Russell Pearce's Comeuppance? Don't Count Him Out Just Yet

The Killer Shark of the Senate, always on the attack
The Killer Shark of the Senate, always on the attack

They're practically singing hosannas in the streets, the pro-immigration folks, or just those who'd like to see an end to Arizona's tsunami of hate. This, over the defeat of five anti-immigrant bills on the state Senate floor yesterday, including Senate President Russell Pearce's "immigration omnibus" Senate Bill 1611, and the dual efforts to undermine birthright citizenship, Senate Bills 1308 and 1309.

As cynical as I tend to be, I agree that it is a victory. Pearce was handed his lunch pail Thursday. Think of it, he commands an overwhelming majority, usually with an iron claw. With only nine Democrats to his 21 Republicans. Pearce should be able to pass blank strips of paper, if he wanted. 

But a pack of seven to ten tuskers went rogue on the bills, bucking the most powerful man in the state by voting down the anti-"anchor baby" legislation and 1611 as well as proposals to turn school and hospital workers into de facto ICE agents. (Not all of those Rs voted no on all five bills, hence the seven-to-ten range.)

For the most part, they were not motivated by concern for the plight of Latinos in this state. Oh, no. It was all about money, and the fact that the Arizona Chamber of Commerce and Industry was outspoken in its opposition to all of this legislation. 

Last year, the Chamber was neutral on Senate Bill 1070, and it was blindsided by a boycott that negatively impacted its members and the state as a whole. On the Chamber's Web site, Chamber president Glenn Hamer offered this gruesome metaphor for the "wreck" of 1070:

When I was a sophomore in high school, my driver's education teacher was a big believer in the "scared straight" method of preparing teenagers to get behind the wheel. He made it a point to show his classes accident scene photos to drill into our young brains the gravity of the responsibility of operating a motor vehicle.

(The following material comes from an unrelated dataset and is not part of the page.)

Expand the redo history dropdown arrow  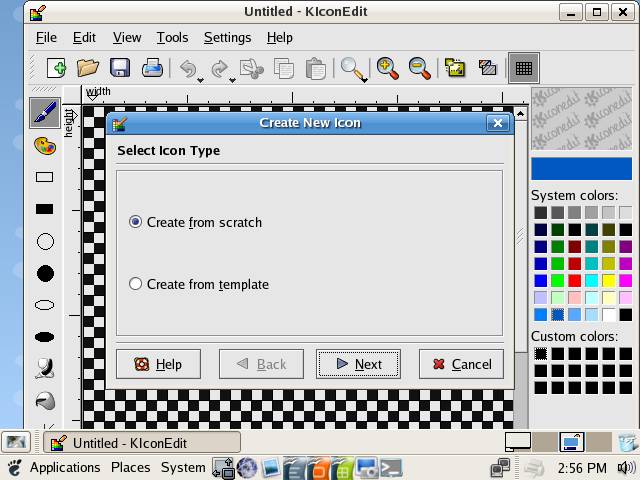pos(233,79)
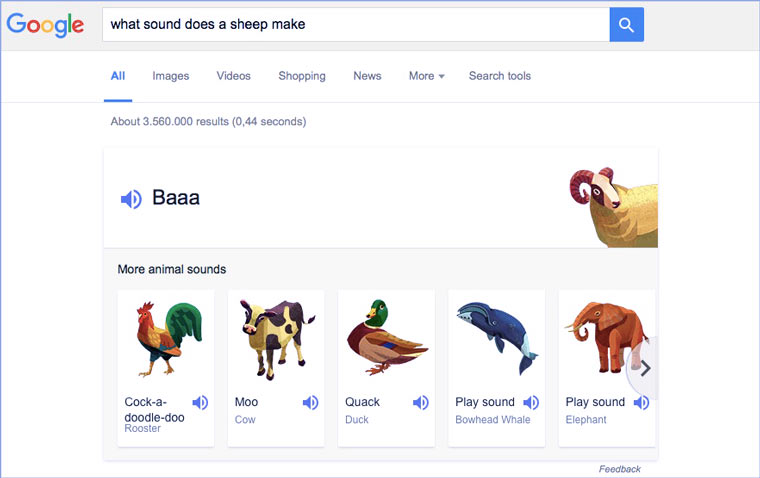Screen dimensions: 760x478
Task: Play the rooster Cock-a-doodle-doo sound
Action: [201, 402]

My teacher would show us a photo full of mangled metal and broken glass and say, referring to the victims, "This accident wasn't their fault." And then after a dramatic pause he'd say, "And guess what: They're still dead."

Hamer sees the "victims" as Arizona's businesses, impacted by the crash and burn of the boycott of Arizona over 1070. His first concern is not for the undocumented, but rather that bigotry is bad for business.

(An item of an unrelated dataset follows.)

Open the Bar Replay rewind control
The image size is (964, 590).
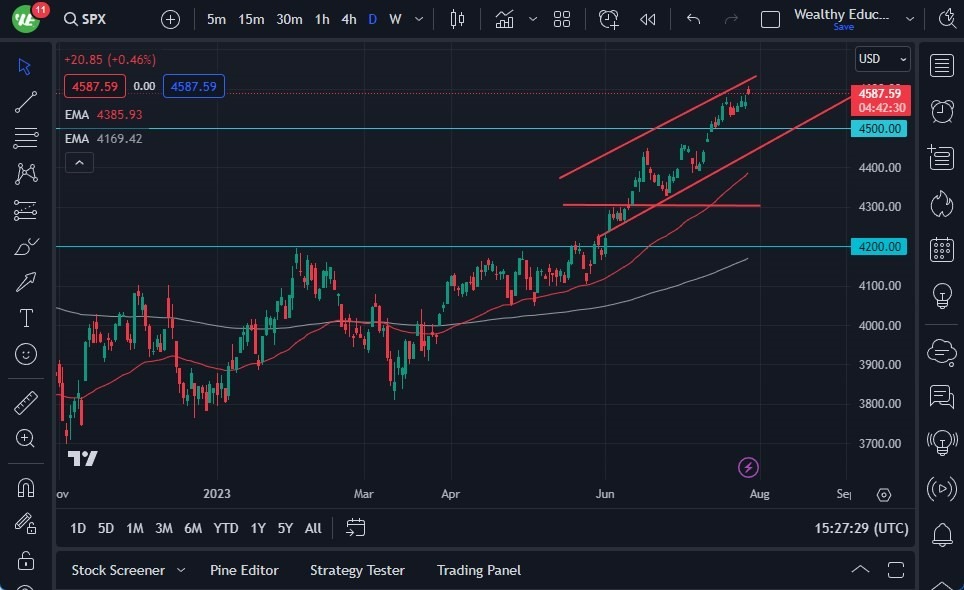point(646,18)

Ditto the Greater Phoenix Chamber of Commerce, which weighed in with a letter from muck-a-mucks heading up such heavy hitting businesses as US Airways and Cox Communications

"It is an undeniable fact that each of our companies and our employees were impacted by the boycotts and the coincident negative image," the letter stated, in an effort to wean legislators off Pearce's anti-immigrant Kool-Aid.

It's important to note that if groups such as the Phoenix civil rights group Puente, the California-based National Day Laborer Organizing Network, and other such groups across the nation had not championed the Arizona boycott, the business community would not have been as steadfast as they've been on these current bills. 

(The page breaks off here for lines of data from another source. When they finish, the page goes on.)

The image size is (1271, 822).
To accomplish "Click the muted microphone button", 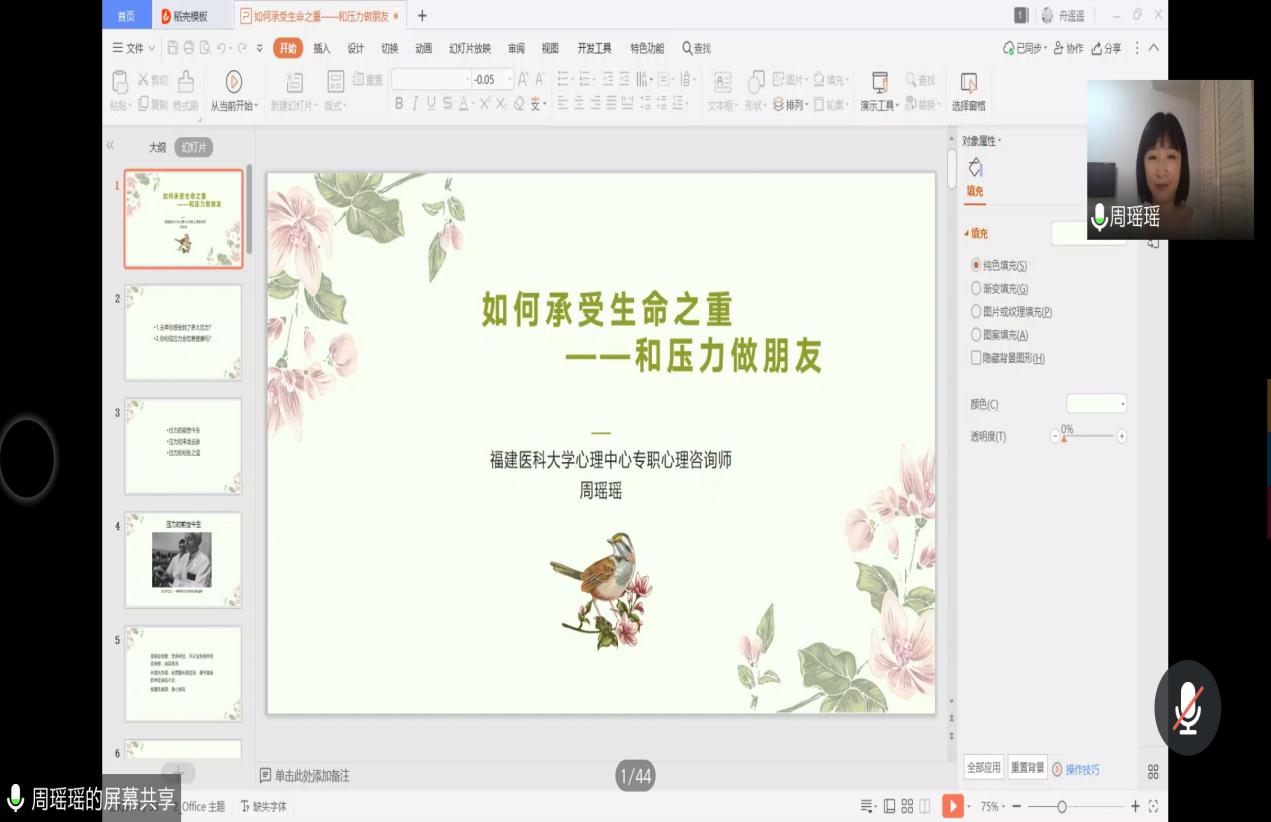I will pyautogui.click(x=1187, y=708).
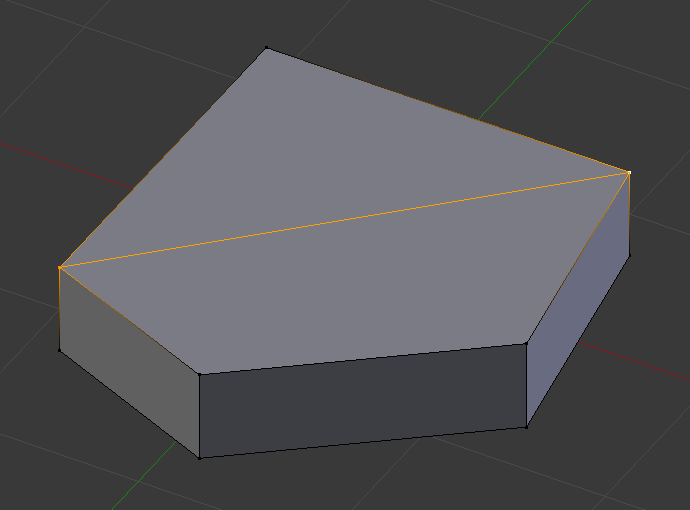Click the dark front side face

363,400
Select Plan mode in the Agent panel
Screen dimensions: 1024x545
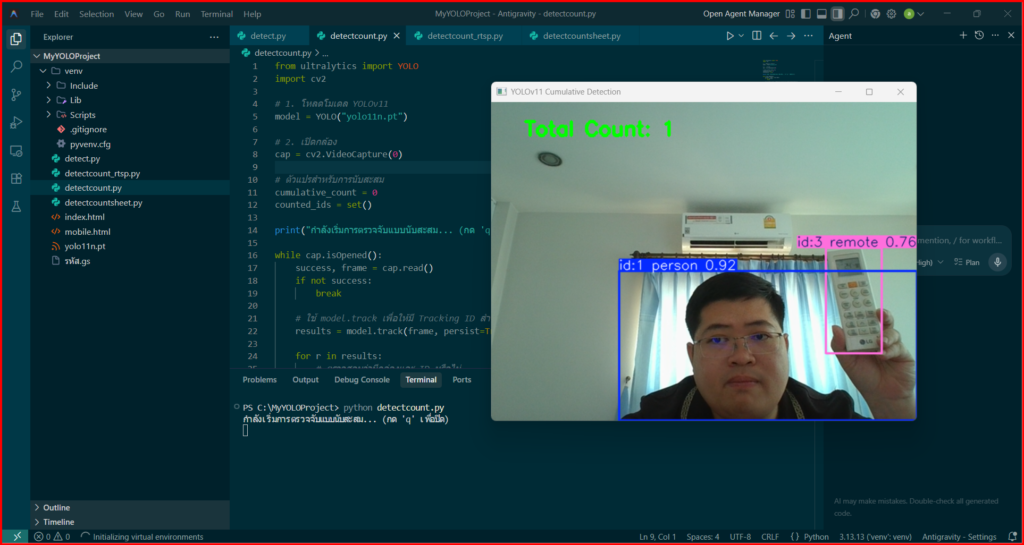tap(966, 262)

In other words, the boycott hurt Arizona businesses, big and small, and those businesses reacted by jumping up and down when Pearce went back on his promise to put immigration on the backburner and focus on the economy.

Ultimately, this pressure from the business community worked, along with promises made, undoubtedly, for monetary help to those Republicans who may face a primary opponent hand-picked by Pearce.

That's Pearce's big stick -- the threat that he'll recruit a "Tea Party" alternative to battle a recalcitrant GOPer in a primary. And that threat, potentially, could still turn things around. If a motion to reconsider is offered on Monday, and it passes, then those bills can come up again during this session.

The concern from former, Democratic House minority leader John Loredo and others is that over the weekend, Pearce will try to "flip" one Republican who voted against the bill. That Republican would have the right to offer the motion under Senate rules, and Monday is the last day it can be done.

I wouldn't be surprised if Pearce even gives nativists the personal cell numbers of those he's targeting, so they can barrage the legislators with phone calls.

Should the motion pass, it will give Pearce time to try and flip other Republicans. Pearce apparently knew he didn't have the votes to pass the legislation on Thursday. But by outing the rebel Republicans via their no votes, he makes them targets of Pearce's allies.

Democratic State Senator Kyrsten Sinema told me she believes the bills are dead for the rest of the session. 

"If there's a motion to reconsider Monday, it will fail," she told me. 

She may be right. Sources indicate that neither House Speaker Kirk Adams, nor Governor Jan Brewer want the bills to pass, and that both have been working behind the scenes to kill them.

There are other ways Pearce can bring back the bills (as strike-everythings and/or putting them on the ballot), but if he lacks the votes, he lacks the votes. So Monday is a crucial day. Still, if he can't bring them back this session, there's always the next.

If Pearce's defeat on these bills is sustained this session, it could be the first crack in his facade of invincibility. But Pearce is like a shark, relentless, always on the move. And until he's removed from power altogether, the forces of reason can never sleep soundly.